All records are to be printed again exactly as they appear.

┌─ Given entries

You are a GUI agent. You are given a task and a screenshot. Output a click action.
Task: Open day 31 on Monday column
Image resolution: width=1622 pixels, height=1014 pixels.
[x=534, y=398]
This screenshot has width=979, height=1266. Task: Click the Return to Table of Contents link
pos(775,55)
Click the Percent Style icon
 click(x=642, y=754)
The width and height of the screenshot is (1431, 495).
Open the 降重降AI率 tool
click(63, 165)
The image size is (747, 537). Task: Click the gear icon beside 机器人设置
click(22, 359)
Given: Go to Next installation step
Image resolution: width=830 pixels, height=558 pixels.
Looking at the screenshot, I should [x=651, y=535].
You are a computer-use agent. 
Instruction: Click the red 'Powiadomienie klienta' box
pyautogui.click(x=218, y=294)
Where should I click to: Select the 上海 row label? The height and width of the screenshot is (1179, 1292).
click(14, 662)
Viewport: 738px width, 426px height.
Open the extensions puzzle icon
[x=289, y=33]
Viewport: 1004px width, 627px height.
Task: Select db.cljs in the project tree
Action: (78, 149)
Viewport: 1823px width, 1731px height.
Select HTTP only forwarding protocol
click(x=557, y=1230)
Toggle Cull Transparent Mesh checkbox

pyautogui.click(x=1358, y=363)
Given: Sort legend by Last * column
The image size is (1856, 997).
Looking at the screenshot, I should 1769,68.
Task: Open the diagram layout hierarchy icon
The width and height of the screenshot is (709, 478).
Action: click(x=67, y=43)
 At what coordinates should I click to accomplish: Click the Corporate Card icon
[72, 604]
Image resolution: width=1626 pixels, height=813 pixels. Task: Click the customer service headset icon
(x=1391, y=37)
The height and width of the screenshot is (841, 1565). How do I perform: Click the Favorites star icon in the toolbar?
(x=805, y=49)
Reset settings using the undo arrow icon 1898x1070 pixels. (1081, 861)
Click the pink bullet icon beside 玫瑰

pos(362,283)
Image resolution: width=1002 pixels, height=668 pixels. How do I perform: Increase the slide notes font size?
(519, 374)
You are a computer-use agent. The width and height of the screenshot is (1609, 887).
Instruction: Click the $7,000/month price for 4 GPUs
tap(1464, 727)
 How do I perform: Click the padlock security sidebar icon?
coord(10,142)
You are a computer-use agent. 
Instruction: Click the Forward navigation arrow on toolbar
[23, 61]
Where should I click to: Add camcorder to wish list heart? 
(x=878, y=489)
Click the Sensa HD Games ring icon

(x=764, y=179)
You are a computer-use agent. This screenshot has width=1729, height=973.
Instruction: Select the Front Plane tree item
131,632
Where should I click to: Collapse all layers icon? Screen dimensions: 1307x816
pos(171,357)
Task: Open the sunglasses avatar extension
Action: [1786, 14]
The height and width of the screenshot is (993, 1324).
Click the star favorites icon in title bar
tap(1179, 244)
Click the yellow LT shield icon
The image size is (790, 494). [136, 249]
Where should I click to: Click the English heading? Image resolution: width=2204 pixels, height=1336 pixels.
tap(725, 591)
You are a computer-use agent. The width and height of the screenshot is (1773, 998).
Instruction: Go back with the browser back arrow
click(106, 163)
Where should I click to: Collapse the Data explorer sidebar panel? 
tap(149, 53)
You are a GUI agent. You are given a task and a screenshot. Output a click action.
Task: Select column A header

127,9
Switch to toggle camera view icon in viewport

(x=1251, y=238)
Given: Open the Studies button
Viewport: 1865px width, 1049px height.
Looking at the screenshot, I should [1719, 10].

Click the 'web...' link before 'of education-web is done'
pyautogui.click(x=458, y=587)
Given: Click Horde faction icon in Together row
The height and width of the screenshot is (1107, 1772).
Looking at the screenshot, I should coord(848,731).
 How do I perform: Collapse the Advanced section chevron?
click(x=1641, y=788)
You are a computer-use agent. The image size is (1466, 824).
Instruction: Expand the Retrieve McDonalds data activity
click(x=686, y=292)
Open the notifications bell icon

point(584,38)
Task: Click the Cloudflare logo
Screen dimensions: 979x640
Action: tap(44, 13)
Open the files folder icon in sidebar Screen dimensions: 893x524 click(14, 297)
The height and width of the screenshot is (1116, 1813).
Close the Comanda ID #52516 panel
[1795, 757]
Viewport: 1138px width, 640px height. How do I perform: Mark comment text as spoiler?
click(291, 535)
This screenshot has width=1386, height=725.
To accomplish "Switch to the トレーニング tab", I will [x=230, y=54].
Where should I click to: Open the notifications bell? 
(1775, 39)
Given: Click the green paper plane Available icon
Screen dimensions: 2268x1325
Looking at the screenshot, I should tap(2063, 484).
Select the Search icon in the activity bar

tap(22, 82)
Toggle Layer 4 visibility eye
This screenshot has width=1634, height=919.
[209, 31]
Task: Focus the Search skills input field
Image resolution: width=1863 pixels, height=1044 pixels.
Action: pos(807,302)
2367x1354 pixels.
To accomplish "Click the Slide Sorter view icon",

└─

**Solution**
You are a GUI agent. You are given a task and a screenshot. Output a click action.
Task: Open day 31 on Monday column
Image resolution: width=1622 pixels, height=1014 pixels.
[x=534, y=398]
This screenshot has width=979, height=1266. Task: Click the Return to Table of Contents link
pos(775,55)
Click the Percent Style icon
 click(x=642, y=754)
The width and height of the screenshot is (1431, 495).
Open the 降重降AI率 tool
click(63, 165)
The image size is (747, 537). Task: Click the gear icon beside 机器人设置
click(22, 359)
Given: Go to Next installation step
Image resolution: width=830 pixels, height=558 pixels.
Looking at the screenshot, I should [x=651, y=535].
You are a computer-use agent. 
Instruction: Click the red 'Powiadomienie klienta' box
pyautogui.click(x=218, y=294)
Where should I click to: Select the 上海 row label? The height and width of the screenshot is (1179, 1292).
click(14, 662)
Viewport: 738px width, 426px height.
Open the extensions puzzle icon
[x=289, y=33]
Viewport: 1004px width, 627px height.
Task: Select db.cljs in the project tree
Action: (78, 149)
Viewport: 1823px width, 1731px height.
Select HTTP only forwarding protocol
click(x=557, y=1230)
Toggle Cull Transparent Mesh checkbox

pyautogui.click(x=1358, y=363)
Given: Sort legend by Last * column
The image size is (1856, 997).
Looking at the screenshot, I should 1769,68.
Task: Open the diagram layout hierarchy icon
The width and height of the screenshot is (709, 478).
Action: click(x=67, y=43)
 At what coordinates should I click to accomplish: Click the Corporate Card icon
[72, 604]
Image resolution: width=1626 pixels, height=813 pixels. Task: Click the customer service headset icon
(x=1391, y=37)
The height and width of the screenshot is (841, 1565). How do I perform: Click the Favorites star icon in the toolbar?
(x=805, y=49)
Reset settings using the undo arrow icon 1898x1070 pixels. (1081, 861)
Click the pink bullet icon beside 玫瑰

pos(362,283)
Image resolution: width=1002 pixels, height=668 pixels. How do I perform: Increase the slide notes font size?
(519, 374)
You are a computer-use agent. The width and height of the screenshot is (1609, 887).
Instruction: Click the $7,000/month price for 4 GPUs
tap(1464, 727)
 How do I perform: Click the padlock security sidebar icon?
coord(10,142)
You are a computer-use agent. 
Instruction: Click the Forward navigation arrow on toolbar
[23, 61]
Where should I click to: Add camcorder to wish list heart? 
(x=878, y=489)
Click the Sensa HD Games ring icon

(x=764, y=179)
You are a computer-use agent. This screenshot has width=1729, height=973.
Instruction: Select the Front Plane tree item
131,632
Where should I click to: Collapse all layers icon? Screen dimensions: 1307x816
pos(171,357)
Task: Open the sunglasses avatar extension
Action: [1786, 14]
The height and width of the screenshot is (993, 1324).
Click the star favorites icon in title bar
tap(1179, 244)
Click the yellow LT shield icon
The image size is (790, 494). [136, 249]
Where should I click to: Click the English heading? Image resolution: width=2204 pixels, height=1336 pixels.
tap(725, 591)
You are a computer-use agent. The width and height of the screenshot is (1773, 998).
Instruction: Go back with the browser back arrow
click(106, 163)
Where should I click to: Collapse the Data explorer sidebar panel? 
tap(149, 53)
You are a GUI agent. You are given a task and a screenshot. Output a click action.
Task: Select column A header

127,9
Switch to toggle camera view icon in viewport

(x=1251, y=238)
Given: Open the Studies button
Viewport: 1865px width, 1049px height.
Looking at the screenshot, I should [1719, 10].

Click the 'web...' link before 'of education-web is done'
pyautogui.click(x=458, y=587)
Given: Click Horde faction icon in Together row
The height and width of the screenshot is (1107, 1772).
Looking at the screenshot, I should coord(848,731).
 How do I perform: Collapse the Advanced section chevron?
click(x=1641, y=788)
You are a computer-use agent. The image size is (1466, 824).
Instruction: Expand the Retrieve McDonalds data activity
click(x=686, y=292)
Open the notifications bell icon

point(584,38)
Task: Click the Cloudflare logo
Screen dimensions: 979x640
Action: tap(44, 13)
Open the files folder icon in sidebar Screen dimensions: 893x524 click(14, 297)
The height and width of the screenshot is (1116, 1813).
Close the Comanda ID #52516 panel
[1795, 757]
Viewport: 1138px width, 640px height. How do I perform: Mark comment text as spoiler?
click(291, 535)
This screenshot has width=1386, height=725.
To accomplish "Switch to the トレーニング tab", I will [x=230, y=54].
Where should I click to: Open the notifications bell? 
(1775, 39)
Given: Click the green paper plane Available icon
Screen dimensions: 2268x1325
Looking at the screenshot, I should tap(2063, 484).
Select the Search icon in the activity bar

tap(22, 82)
Toggle Layer 4 visibility eye
This screenshot has width=1634, height=919.
[209, 31]
Task: Focus the Search skills input field
Image resolution: width=1863 pixels, height=1044 pixels.
Action: pos(807,302)
2367x1354 pixels.
To accomplish "Click the Slide Sorter view icon",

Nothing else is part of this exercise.